* **WHAT THE EXERCISE ASKS**: Rewrite every one of the dataset entries below, swapping "Find the location of" for "Locate" and keeping all other text the same.

PROVIDED ENTRIES section start

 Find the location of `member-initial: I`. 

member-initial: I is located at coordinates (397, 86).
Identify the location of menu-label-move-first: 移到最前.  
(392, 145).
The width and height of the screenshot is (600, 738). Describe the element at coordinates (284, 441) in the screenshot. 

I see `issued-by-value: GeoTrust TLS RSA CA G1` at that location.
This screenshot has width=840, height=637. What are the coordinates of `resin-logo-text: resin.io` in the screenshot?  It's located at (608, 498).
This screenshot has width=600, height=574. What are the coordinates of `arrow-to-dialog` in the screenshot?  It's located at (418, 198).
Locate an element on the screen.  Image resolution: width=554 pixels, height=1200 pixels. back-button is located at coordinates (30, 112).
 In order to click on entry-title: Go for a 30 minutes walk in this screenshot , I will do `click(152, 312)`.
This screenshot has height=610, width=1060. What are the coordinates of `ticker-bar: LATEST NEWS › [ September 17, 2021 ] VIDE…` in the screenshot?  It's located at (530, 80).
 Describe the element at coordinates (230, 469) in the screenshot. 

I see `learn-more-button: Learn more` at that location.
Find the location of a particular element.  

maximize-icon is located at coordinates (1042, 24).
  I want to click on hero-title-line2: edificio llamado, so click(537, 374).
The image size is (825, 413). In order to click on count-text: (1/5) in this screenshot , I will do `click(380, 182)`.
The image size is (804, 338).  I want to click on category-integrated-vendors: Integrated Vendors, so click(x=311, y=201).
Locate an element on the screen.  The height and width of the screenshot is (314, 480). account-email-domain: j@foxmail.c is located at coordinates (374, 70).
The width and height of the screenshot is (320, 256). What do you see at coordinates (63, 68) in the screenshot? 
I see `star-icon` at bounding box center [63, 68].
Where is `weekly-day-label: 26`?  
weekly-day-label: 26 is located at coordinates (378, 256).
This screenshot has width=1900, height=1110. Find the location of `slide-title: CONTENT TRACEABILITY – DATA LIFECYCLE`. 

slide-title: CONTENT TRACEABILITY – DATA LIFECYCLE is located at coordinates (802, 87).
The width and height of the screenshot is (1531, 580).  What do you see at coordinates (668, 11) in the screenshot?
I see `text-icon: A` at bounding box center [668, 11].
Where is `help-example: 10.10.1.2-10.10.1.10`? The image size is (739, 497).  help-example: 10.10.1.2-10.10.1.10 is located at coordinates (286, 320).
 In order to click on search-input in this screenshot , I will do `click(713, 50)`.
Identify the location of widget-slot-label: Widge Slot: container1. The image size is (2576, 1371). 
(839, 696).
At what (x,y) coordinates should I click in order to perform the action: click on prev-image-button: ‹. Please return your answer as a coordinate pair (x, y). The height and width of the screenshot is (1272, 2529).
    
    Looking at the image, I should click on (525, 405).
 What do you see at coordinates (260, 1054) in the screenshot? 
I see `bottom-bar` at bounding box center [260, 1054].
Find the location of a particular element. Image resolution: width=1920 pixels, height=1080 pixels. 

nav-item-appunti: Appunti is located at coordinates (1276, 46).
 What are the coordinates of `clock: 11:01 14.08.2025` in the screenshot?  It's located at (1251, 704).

PROVIDED ENTRIES section end

* **ANSWER AREA**:
 Locate `member-initial: I`. 

member-initial: I is located at coordinates (397, 86).
Identify the location of menu-label-move-first: 移到最前.  
(392, 145).
The width and height of the screenshot is (600, 738). Describe the element at coordinates (284, 441) in the screenshot. 

I see `issued-by-value: GeoTrust TLS RSA CA G1` at that location.
This screenshot has width=840, height=637. What are the coordinates of `resin-logo-text: resin.io` in the screenshot?  It's located at (608, 498).
This screenshot has width=600, height=574. What are the coordinates of `arrow-to-dialog` in the screenshot?  It's located at (418, 198).
Locate an element on the screen.  Image resolution: width=554 pixels, height=1200 pixels. back-button is located at coordinates (30, 112).
 In order to click on entry-title: Go for a 30 minutes walk in this screenshot , I will do `click(152, 312)`.
This screenshot has height=610, width=1060. What are the coordinates of `ticker-bar: LATEST NEWS › [ September 17, 2021 ] VIDE…` in the screenshot?  It's located at (530, 80).
 Describe the element at coordinates (230, 469) in the screenshot. 

I see `learn-more-button: Learn more` at that location.
Locate a particular element.  

maximize-icon is located at coordinates (1042, 24).
  I want to click on hero-title-line2: edificio llamado, so click(537, 374).
The image size is (825, 413). In order to click on count-text: (1/5) in this screenshot , I will do `click(380, 182)`.
The image size is (804, 338).  I want to click on category-integrated-vendors: Integrated Vendors, so click(x=311, y=201).
Locate an element on the screen.  The height and width of the screenshot is (314, 480). account-email-domain: j@foxmail.c is located at coordinates (374, 70).
The width and height of the screenshot is (320, 256). What do you see at coordinates (63, 68) in the screenshot? 
I see `star-icon` at bounding box center [63, 68].
Where is `weekly-day-label: 26`?  
weekly-day-label: 26 is located at coordinates (378, 256).
This screenshot has width=1900, height=1110. Locate `slide-title: CONTENT TRACEABILITY – DATA LIFECYCLE`. 

slide-title: CONTENT TRACEABILITY – DATA LIFECYCLE is located at coordinates (802, 87).
The width and height of the screenshot is (1531, 580).  What do you see at coordinates (668, 11) in the screenshot?
I see `text-icon: A` at bounding box center [668, 11].
Where is `help-example: 10.10.1.2-10.10.1.10`? The image size is (739, 497).  help-example: 10.10.1.2-10.10.1.10 is located at coordinates (286, 320).
 In order to click on search-input in this screenshot , I will do `click(713, 50)`.
Identify the location of widget-slot-label: Widge Slot: container1. The image size is (2576, 1371). 
(839, 696).
At what (x,y) coordinates should I click in order to perform the action: click on prev-image-button: ‹. Please return your answer as a coordinate pair (x, y). The height and width of the screenshot is (1272, 2529).
    
    Looking at the image, I should click on (525, 405).
 What do you see at coordinates (260, 1054) in the screenshot? 
I see `bottom-bar` at bounding box center [260, 1054].
Locate a particular element. Image resolution: width=1920 pixels, height=1080 pixels. 

nav-item-appunti: Appunti is located at coordinates (1276, 46).
 What are the coordinates of `clock: 11:01 14.08.2025` in the screenshot?  It's located at (1251, 704).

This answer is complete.